GIVEN RECORDS:
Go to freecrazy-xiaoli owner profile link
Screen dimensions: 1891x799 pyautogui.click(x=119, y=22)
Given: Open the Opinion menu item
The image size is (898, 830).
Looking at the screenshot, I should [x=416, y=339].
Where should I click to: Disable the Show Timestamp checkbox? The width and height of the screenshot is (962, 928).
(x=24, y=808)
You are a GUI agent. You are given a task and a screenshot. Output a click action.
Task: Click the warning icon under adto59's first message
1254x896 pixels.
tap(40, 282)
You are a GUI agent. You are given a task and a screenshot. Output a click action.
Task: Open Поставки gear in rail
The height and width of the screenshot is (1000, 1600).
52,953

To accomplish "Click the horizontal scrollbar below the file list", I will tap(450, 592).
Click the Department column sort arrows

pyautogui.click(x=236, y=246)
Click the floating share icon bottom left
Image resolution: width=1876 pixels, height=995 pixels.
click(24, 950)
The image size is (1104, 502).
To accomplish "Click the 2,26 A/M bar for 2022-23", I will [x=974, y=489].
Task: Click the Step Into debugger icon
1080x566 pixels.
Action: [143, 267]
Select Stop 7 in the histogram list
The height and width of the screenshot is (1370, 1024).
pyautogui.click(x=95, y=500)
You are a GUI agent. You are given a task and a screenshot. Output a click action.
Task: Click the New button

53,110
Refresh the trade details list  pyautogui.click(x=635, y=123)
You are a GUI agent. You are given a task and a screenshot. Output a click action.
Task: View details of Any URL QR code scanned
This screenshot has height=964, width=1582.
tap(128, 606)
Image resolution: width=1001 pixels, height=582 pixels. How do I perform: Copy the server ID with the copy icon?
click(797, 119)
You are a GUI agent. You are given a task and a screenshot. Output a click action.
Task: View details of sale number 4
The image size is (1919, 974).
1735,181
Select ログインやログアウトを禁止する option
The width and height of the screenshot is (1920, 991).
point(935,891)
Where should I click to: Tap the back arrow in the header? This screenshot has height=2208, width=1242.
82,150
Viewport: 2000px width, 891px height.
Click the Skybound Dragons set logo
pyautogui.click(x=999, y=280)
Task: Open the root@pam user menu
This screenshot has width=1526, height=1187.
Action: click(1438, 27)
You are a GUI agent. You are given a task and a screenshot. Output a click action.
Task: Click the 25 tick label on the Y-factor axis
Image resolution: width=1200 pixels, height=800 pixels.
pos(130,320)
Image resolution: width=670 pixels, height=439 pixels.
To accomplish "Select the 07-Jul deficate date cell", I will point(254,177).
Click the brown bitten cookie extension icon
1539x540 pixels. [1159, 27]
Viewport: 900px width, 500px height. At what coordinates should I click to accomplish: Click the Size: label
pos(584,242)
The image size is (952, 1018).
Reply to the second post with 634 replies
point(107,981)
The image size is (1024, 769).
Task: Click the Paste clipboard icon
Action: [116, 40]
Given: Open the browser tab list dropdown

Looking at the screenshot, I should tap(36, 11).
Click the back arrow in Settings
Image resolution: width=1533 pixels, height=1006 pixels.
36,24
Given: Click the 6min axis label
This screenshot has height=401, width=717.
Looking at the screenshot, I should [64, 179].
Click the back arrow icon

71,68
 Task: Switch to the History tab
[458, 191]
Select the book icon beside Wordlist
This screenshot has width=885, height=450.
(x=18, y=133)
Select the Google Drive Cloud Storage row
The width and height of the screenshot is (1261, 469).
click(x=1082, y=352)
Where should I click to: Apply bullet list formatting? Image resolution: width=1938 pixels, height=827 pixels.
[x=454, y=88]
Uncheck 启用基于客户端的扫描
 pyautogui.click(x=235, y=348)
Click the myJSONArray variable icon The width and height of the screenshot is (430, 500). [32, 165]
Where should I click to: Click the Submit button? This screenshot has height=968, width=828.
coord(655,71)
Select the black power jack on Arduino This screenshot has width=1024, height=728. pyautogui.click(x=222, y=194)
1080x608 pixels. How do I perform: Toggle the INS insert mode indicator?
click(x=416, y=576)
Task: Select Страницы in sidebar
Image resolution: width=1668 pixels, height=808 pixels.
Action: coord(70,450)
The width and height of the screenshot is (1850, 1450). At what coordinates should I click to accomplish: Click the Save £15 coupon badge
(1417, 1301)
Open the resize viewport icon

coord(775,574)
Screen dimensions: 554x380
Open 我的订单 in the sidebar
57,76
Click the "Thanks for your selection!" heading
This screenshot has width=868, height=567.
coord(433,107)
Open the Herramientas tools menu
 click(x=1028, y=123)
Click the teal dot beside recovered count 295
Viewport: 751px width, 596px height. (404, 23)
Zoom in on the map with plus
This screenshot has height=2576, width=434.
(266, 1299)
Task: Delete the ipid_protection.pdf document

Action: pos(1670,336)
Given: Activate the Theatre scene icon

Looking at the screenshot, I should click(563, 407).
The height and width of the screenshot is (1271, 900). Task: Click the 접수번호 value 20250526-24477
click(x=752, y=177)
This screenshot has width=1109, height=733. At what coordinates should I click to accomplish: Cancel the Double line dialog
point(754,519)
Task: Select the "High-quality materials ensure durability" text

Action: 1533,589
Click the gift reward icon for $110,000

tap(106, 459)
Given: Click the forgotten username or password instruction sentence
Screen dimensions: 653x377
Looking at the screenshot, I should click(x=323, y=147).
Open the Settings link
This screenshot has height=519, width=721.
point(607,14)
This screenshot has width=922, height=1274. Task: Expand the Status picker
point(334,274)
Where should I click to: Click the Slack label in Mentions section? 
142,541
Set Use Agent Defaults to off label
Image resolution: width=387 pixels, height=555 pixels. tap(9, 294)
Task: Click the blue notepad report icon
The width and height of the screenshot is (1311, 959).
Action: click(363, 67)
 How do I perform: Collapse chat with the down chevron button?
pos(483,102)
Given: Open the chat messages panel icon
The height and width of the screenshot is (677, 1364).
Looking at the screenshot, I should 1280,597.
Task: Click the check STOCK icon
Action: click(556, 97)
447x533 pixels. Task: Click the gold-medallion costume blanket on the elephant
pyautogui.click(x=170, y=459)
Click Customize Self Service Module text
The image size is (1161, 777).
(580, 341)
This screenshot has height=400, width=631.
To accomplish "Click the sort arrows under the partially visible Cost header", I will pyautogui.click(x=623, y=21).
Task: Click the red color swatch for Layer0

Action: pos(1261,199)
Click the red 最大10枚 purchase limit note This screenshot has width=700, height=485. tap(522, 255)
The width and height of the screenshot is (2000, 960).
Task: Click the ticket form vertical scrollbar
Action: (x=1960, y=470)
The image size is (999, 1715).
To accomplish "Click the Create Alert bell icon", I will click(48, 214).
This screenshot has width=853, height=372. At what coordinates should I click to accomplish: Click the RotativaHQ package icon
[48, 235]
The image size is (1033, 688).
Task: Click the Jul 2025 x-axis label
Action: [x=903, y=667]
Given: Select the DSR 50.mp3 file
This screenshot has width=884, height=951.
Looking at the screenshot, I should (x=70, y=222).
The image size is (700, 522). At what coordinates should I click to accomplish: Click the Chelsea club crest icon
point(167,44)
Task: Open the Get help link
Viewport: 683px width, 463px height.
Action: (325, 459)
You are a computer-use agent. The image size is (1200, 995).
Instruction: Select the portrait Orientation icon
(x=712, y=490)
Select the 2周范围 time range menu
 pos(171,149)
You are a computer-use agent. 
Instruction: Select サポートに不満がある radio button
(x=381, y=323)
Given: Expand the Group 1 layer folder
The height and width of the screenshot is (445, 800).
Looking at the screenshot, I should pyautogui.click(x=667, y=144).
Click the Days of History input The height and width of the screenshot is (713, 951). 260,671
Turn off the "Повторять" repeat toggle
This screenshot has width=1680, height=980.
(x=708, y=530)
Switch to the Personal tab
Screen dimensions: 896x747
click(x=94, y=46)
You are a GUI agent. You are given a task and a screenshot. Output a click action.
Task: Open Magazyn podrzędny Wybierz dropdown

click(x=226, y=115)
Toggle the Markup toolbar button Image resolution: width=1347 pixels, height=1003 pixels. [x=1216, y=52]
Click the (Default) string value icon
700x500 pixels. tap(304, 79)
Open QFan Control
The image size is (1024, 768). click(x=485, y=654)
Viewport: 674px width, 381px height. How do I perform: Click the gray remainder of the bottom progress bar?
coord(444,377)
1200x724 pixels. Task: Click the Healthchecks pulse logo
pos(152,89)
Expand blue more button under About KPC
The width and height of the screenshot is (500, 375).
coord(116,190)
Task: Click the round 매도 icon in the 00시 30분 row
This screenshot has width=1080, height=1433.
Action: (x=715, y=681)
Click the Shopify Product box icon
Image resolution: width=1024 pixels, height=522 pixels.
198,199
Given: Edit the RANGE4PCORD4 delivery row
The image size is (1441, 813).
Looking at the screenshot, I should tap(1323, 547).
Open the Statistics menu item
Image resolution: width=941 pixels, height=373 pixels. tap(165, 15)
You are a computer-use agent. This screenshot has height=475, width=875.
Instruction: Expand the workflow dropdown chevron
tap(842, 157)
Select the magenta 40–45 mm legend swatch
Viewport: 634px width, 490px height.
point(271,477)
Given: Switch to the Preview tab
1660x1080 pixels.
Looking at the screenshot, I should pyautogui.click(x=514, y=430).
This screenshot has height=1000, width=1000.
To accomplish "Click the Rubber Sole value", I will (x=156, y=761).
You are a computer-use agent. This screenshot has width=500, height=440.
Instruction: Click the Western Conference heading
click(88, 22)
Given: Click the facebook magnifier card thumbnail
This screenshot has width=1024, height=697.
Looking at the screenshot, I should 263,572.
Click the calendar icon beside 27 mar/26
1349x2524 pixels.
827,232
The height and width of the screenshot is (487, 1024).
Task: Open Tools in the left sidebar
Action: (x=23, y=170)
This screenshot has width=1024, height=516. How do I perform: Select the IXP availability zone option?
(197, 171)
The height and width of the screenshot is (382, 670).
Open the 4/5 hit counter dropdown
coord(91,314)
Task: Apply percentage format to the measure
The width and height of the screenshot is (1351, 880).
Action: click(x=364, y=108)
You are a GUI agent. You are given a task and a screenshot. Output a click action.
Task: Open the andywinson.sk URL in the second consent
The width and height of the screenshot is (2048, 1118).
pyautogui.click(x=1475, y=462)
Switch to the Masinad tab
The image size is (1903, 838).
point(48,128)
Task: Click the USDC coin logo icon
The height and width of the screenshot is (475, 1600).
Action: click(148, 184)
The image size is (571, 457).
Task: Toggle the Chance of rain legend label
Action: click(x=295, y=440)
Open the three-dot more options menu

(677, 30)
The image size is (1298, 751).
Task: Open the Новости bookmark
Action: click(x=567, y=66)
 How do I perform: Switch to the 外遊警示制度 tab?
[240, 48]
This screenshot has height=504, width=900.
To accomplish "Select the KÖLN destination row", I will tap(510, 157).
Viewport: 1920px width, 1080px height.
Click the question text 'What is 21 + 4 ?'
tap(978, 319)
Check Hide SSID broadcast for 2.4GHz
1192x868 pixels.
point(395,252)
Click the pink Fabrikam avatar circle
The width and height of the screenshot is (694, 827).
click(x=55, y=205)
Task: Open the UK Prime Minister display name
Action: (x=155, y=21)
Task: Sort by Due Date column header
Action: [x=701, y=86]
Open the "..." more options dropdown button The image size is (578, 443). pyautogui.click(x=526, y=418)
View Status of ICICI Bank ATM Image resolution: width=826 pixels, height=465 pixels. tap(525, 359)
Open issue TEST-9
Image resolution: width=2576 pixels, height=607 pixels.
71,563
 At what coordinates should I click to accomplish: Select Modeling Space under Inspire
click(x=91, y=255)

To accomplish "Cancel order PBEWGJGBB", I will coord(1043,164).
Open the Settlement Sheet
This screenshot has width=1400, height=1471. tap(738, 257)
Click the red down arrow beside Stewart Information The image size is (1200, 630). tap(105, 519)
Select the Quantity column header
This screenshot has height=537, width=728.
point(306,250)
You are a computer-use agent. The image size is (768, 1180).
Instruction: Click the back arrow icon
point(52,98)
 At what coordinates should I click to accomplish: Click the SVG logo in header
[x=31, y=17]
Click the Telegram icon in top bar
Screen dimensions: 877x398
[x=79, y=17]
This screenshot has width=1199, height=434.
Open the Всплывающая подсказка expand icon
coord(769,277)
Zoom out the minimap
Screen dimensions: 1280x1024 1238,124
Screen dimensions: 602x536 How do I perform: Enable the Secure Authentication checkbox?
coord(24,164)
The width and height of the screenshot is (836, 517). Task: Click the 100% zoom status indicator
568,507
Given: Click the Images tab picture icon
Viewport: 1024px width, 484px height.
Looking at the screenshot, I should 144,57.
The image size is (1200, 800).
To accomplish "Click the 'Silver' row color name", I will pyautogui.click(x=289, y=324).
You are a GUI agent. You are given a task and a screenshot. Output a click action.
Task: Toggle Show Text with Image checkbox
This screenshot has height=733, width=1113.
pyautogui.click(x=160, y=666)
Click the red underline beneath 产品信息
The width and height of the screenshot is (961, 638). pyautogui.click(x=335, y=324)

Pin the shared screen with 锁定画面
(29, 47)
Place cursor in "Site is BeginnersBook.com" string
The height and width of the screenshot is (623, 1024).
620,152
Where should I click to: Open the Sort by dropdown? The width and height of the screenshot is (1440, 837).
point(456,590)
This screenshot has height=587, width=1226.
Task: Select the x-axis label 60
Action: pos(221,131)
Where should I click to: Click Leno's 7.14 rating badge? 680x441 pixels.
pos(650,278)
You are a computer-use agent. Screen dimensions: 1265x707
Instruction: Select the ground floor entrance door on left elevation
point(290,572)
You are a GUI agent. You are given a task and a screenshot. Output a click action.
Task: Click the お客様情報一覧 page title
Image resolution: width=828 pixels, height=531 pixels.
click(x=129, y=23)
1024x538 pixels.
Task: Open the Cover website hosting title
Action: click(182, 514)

TASK DIRECTIONS:
Every line of the listing that includes the word "Settings" forms the answer.

RESPONSE TO THE EXERCISE:
Click the back arrow in Settings
Open the Settings link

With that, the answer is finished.